**Tasks to perform**:
1. In the news report on the Brussels bombings, how many people did officials confirm on Saturday had been killed by the suicide bombings at the airport and subway station?
2. Continue the news report on the Brussels bombings from its final sentence.

Prosecutors would not confirm the Belgian media reports. A police raid was conducted at his home but no arms or explosives were found, they said.

Two other suspects detained Thursday and identified as Raba N. and Aboubakar A. were charged with “involvement in the activities of a terrorist group.” In addition, a man named as Abderamane A. who was taken into custody on Friday after he was shot by police at a Brussels tram stop is being held for at least 24 more hours.

In Italy on Sunday, police said they arrested an Algerian wanted by Belgium for facilitating travel of illegal migrants in connection with the Nov. 13 attacks in Paris.

The suicide bombings during Tuesday’s peak morning travel time at the Brussels Airport and a city subway station killed 31 people, officials confirmed Saturday. That toll is likely to rise as some body parts have still not been identified, they said.

Brussels prosecutor Ine Van Wymersch told the Associated Press that 26 of the victims have now been identified. One was a former Belgian ambassador to the United States, Andre Adam.

A missing American couple were identified Saturday as victims of the attack. Justin Shults, 30, and his wife Stephanie Shults, had not been seen since Tuesday.

**Supplied information**:
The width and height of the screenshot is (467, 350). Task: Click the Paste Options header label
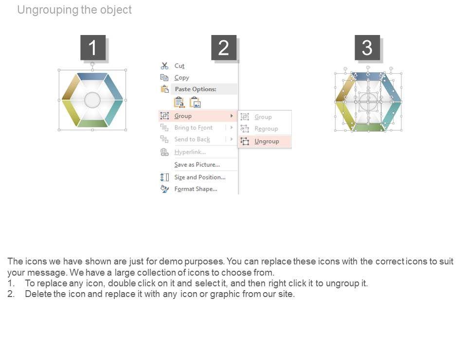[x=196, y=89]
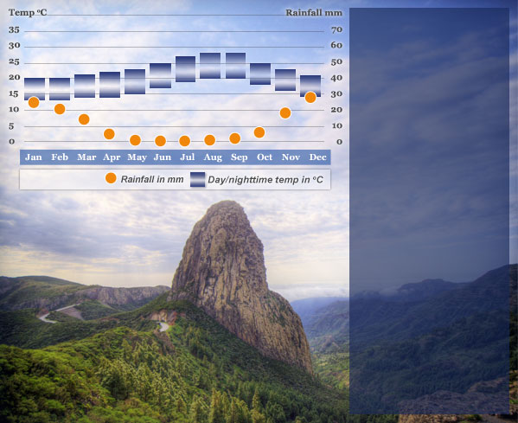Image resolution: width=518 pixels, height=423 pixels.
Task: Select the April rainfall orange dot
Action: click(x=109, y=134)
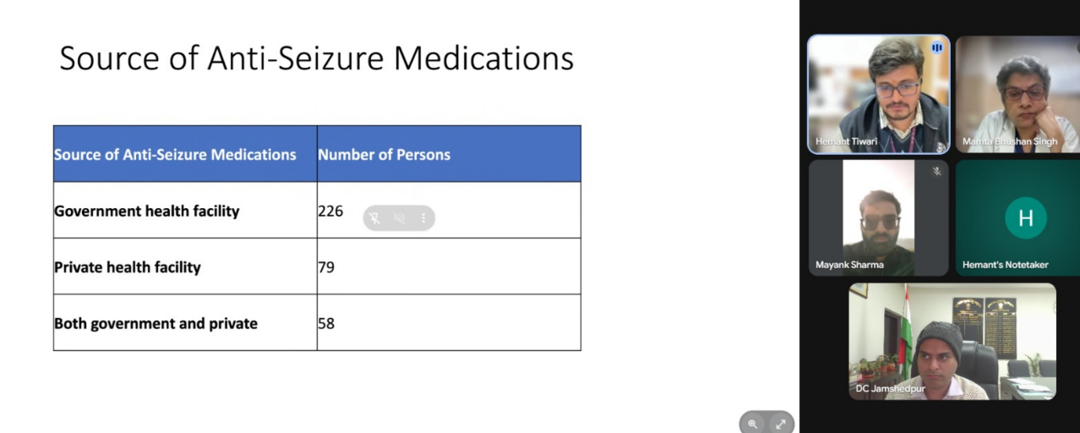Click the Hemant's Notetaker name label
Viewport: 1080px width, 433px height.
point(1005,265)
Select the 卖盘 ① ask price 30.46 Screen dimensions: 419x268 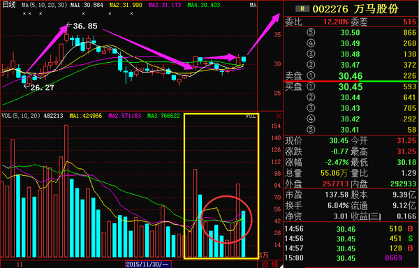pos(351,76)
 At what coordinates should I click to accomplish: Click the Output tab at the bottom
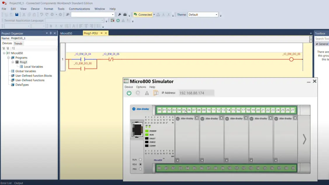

**Written responses**:
1. 31 people.

2.
Her employer Mars, Inc., said in a Facebook post Saturday that her family had confirmed she and her husband died in the bombings.

Justin Shults, originally from Gatlinburg, Tennessee, and his wife, a Lexington, Kentucky, native, graduated together from Vanderbilt University’s Owen Graduate School of Management. They were dropping Stephanie’s mother off at the airport and were watching her walk through security when the bombs went off, a family member said.

Another woman killed in Tuesday’s bombing warned four months earlier that demonizing Muslims would help drive the recruitment of extremists.

Sascha Pinczowski posted on Facebook after the Nov. 13 Paris attacks that “Ignorant spreading of anti-Muslim sentiment and propaganda does nothing but benefit ISIS.”

The 26-year-old Pinczowski was a Dutch citizen living in New York. Her brother, Alexander, was also killed.

Pinczowski’s Nov. 16 Facebook post was reposted by her mother, Marjan Pinczowski Fasbender, who wrote that she wanted to share “this message of tolerance from our Dear Daughter Sascha.”

Of the 270 wounded, 93 are being treated at a Brussels military hospital. A doctor there said Saturday that 15 people are in a serious burns unit.

Dr. Serge Jennes said he had treated similar injuries during his service in Kandahar, in southern Afghanistan, but said he and his colleagues were shocked to see such injuries on women and children.

“I’ve never seen this before in my 20 years at the center for burns,” Jennes said. “Injuries linked to the blowback from the blast, which can mutilate.”

He said almost all the wounded had burst eardrums and added that his colleagues are likely to need psychological counseling to help cope with what they had witnessed.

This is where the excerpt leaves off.